Suicide Blamed in Death of DLA Piper Partner
Bruce Wickersham, a Pennsylvania native whose body was discovered off a Massachusetts marina, was a longtime partner in DLA Piper's Boston office.
September 21, 2018 at 04:31 PM
3 minute read
Bruce Wickersham, a partner in DLA Piper's Boston office, was found dead late last month in what authorities called an apparent suicide.
Wickersham's body was discovered on Monday, Aug. 27 around 6:45 p.m., submerged near two boats at the Moby Dick Marina in Fairhaven, a town in Bristol County on the southern coast of Massachusetts.
The Bristol County District Attorney's Office later determined that his death was the result of an apparent suicide, but no further details were released. The DA's office did not provide any updates on Friday.
An avid boater and fisherman, Wickersham lived in the Boston suburb of Dedham for the last 18 years. Though he was born in Norristown, Pennsylvania, Wickersham, 54, was a longtime Boston attorney.
A 1996 graduate of Boston College Law School, Wickersham was a part of the original group of lawyers to leave the now-defunct old-line Boston firm Hill and Barlow to join Chicago-based Piper Rudnick as it set up shop in the city in 2003, ahead of its merger with DLA in 2005.
As a partner at DLA Piper, Wickersham worked with institutional investors, real estate private equity funds and sponsors and real estate investment advisers in transactions with a specific focus on joint ventures.
“Bruce was a valued member of DLA Piper and his passing was a tremendous loss for the firm, the Boston office and the real estate practice,” said John Rattigan, managing partner of the firm's Boston office, in a statement.
“Our thoughts and prayers are with Bruce's family and his many friends during this difficult time,” Rattigan said.
Funeral services for Wickersham were held earlier this month. His family requested donations be made to The Samaritans on Cape Cod and the Islands, a suicide prevention organization.

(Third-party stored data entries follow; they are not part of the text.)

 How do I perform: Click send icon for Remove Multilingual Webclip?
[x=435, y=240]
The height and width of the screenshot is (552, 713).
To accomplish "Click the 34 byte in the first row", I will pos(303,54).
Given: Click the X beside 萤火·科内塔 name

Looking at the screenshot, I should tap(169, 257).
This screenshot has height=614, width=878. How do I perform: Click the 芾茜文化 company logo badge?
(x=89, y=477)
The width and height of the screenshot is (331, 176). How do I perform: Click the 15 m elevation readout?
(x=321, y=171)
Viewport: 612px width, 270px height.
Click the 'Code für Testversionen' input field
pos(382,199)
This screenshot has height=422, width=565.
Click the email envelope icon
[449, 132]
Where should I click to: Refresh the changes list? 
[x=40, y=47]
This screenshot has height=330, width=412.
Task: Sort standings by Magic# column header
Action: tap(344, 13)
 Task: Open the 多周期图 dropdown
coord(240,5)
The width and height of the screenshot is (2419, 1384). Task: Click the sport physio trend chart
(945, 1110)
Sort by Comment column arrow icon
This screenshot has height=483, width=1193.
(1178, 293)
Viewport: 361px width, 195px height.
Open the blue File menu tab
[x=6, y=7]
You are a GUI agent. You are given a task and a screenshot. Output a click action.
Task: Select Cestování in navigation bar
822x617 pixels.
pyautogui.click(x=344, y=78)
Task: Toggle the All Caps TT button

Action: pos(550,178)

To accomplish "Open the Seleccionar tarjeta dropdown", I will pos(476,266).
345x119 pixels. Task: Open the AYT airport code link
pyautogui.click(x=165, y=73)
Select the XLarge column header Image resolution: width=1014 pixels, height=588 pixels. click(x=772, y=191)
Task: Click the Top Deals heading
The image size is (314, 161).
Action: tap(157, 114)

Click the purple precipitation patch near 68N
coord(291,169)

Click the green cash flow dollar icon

Lawyers have one of the highest suicide rates across all professions in the U.S.
William Graham, ex-Williams & Connolly lawyer and son of former Washington Post publisher Katharine Graham, died in late December from a self-inflicted gunshot wound. After taking hostages and a 10-hour standoff with police, a federal administrative judge in Miami-Dade, Timothy Maher, took his own life last month.
A 2018 ALM Survey on Mental Health and Substance Abuse found that over 86 percent of law firm leaders said that depression occurred in their firms, and over 93 percent said the same for anxiety.
Given the grim statistics, law firms have increasingly begun implementing wellness programs to prioritize their attorneys' mental health and well-being. Akin Gump Strauss Hauer & Feld, for example, added an on-site behavioral assistance counselor to its Washington, D.C., headquarters earlier this year.
At an American Bar Association conference in Washington in April, then-ABA President Hilarie Bass said the suicide of South Florida litigator Ervin Gonzalez in June 2017 had driven home the profession's need to grapple with mental health issues.
This month the organization launched a pledge campaign to encourage more law firms to confront attorney well-being.